/---

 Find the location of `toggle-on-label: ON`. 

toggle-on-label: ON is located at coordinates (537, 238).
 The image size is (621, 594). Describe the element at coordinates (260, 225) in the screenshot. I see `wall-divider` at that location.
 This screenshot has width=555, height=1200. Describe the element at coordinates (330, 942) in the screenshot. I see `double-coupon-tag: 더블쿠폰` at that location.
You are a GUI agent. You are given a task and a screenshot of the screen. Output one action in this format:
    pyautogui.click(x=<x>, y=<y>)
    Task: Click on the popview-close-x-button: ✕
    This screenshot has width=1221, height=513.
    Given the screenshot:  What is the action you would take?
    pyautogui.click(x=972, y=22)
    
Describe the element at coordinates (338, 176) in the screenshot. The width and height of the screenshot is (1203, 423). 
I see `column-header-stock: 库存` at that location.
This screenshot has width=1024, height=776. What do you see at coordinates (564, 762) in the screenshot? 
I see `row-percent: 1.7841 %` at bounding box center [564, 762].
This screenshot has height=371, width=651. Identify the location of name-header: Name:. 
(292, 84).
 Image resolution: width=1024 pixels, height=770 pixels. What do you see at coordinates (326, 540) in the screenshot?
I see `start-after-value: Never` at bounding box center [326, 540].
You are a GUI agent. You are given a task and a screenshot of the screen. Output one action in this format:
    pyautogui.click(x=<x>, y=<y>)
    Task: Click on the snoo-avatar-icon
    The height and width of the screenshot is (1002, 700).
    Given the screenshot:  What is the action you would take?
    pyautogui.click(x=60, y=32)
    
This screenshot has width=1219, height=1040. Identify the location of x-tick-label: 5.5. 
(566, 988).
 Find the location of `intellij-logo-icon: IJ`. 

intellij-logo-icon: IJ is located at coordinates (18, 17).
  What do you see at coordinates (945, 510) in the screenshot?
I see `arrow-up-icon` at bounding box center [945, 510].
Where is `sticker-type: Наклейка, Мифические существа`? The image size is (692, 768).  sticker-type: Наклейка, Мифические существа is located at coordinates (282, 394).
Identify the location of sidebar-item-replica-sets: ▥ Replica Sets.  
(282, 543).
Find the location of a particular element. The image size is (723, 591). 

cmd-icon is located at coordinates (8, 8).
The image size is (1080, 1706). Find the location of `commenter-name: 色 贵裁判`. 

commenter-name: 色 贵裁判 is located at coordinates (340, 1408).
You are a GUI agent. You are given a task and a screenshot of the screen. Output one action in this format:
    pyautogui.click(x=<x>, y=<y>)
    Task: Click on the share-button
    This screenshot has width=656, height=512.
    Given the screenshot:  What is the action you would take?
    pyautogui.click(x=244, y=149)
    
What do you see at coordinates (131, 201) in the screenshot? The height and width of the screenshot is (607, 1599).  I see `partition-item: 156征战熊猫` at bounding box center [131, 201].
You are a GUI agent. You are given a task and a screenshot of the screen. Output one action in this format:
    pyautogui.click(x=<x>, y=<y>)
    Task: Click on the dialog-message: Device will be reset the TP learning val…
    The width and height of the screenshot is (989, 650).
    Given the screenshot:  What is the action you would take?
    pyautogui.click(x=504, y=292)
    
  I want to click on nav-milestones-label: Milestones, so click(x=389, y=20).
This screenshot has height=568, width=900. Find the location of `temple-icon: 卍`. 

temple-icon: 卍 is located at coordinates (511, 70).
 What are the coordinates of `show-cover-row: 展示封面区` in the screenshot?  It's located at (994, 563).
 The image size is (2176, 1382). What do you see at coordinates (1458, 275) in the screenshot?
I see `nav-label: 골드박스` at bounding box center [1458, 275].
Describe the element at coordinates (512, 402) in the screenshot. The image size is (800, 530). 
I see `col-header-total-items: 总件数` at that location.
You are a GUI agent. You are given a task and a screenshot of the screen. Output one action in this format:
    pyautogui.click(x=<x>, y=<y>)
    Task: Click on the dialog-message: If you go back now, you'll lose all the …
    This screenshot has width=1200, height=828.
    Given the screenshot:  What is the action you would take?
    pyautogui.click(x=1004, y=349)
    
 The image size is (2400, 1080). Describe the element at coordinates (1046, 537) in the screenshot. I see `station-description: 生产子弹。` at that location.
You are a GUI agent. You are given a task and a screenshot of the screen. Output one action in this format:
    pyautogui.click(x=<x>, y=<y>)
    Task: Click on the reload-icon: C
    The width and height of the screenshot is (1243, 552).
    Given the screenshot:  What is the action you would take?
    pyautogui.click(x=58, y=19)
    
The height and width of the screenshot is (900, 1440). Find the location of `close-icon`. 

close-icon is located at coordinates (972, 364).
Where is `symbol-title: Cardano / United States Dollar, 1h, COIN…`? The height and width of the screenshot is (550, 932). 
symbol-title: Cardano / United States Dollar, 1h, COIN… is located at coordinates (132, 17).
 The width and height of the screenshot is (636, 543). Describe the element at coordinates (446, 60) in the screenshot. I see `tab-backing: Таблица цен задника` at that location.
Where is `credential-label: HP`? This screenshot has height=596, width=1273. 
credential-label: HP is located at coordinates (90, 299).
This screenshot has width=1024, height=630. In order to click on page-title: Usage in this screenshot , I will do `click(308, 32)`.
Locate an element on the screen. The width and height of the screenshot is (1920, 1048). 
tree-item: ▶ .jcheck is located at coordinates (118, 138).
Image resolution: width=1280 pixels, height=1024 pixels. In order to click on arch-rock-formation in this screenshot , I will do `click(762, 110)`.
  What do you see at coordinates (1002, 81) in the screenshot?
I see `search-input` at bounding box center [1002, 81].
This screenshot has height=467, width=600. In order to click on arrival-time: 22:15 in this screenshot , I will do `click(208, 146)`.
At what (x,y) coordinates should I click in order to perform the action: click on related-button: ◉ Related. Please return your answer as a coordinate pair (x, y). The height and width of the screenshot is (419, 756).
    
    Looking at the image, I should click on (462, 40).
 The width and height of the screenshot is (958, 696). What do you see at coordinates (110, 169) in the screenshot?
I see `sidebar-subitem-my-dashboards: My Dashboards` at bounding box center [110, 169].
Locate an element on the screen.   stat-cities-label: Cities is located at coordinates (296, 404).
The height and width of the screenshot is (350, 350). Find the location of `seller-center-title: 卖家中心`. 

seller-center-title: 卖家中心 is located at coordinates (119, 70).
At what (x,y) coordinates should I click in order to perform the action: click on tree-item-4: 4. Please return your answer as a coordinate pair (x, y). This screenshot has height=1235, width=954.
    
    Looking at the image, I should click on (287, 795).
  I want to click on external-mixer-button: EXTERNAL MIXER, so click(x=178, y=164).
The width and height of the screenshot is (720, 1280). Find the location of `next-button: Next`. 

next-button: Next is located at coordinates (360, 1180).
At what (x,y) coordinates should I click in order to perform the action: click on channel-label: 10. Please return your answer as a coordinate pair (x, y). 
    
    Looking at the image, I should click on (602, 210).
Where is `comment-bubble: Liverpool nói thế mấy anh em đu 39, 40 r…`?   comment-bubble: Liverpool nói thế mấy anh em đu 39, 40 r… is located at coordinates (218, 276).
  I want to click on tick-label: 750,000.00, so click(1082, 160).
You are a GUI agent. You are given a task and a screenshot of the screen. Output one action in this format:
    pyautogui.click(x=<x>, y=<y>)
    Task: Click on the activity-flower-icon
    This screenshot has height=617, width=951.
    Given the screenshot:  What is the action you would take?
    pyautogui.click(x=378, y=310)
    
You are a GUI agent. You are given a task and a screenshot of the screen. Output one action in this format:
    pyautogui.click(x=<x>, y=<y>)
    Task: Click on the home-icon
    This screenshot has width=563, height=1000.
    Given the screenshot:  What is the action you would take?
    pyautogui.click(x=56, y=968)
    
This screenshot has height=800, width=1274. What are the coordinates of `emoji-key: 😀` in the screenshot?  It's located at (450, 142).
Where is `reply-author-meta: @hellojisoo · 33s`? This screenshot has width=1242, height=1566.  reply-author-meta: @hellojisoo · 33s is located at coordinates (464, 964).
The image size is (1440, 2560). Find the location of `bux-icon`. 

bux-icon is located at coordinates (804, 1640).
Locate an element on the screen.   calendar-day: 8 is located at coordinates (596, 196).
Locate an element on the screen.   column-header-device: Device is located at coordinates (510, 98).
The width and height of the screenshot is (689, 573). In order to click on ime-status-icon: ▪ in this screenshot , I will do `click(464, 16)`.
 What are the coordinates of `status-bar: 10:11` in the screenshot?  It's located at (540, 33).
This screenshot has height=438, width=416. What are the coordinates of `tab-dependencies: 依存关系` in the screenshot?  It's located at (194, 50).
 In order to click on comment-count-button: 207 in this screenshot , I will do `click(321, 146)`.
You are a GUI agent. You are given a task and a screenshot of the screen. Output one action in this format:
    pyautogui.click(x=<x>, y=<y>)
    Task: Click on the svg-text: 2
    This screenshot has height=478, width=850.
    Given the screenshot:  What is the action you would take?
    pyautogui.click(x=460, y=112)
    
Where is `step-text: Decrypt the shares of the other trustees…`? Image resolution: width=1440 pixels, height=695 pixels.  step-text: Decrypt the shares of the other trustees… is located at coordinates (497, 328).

\---

**TASK STATEMENT:**
Copy out, word for word, the lines of the material from the one containing "coordinates (596, 196)." through the end of the material, including both.

**ANSWER TO THIS PROBLEM:**
Locate an element on the screen.   calendar-day: 8 is located at coordinates (596, 196).
Locate an element on the screen.   column-header-device: Device is located at coordinates (510, 98).
The width and height of the screenshot is (689, 573). In order to click on ime-status-icon: ▪ in this screenshot , I will do `click(464, 16)`.
 What are the coordinates of `status-bar: 10:11` in the screenshot?  It's located at (540, 33).
This screenshot has height=438, width=416. What are the coordinates of `tab-dependencies: 依存关系` in the screenshot?  It's located at (194, 50).
 In order to click on comment-count-button: 207 in this screenshot , I will do `click(321, 146)`.
You are a GUI agent. You are given a task and a screenshot of the screen. Output one action in this format:
    pyautogui.click(x=<x>, y=<y>)
    Task: Click on the svg-text: 2
    This screenshot has height=478, width=850.
    Given the screenshot:  What is the action you would take?
    pyautogui.click(x=460, y=112)
    
Where is `step-text: Decrypt the shares of the other trustees…`? Image resolution: width=1440 pixels, height=695 pixels.  step-text: Decrypt the shares of the other trustees… is located at coordinates (497, 328).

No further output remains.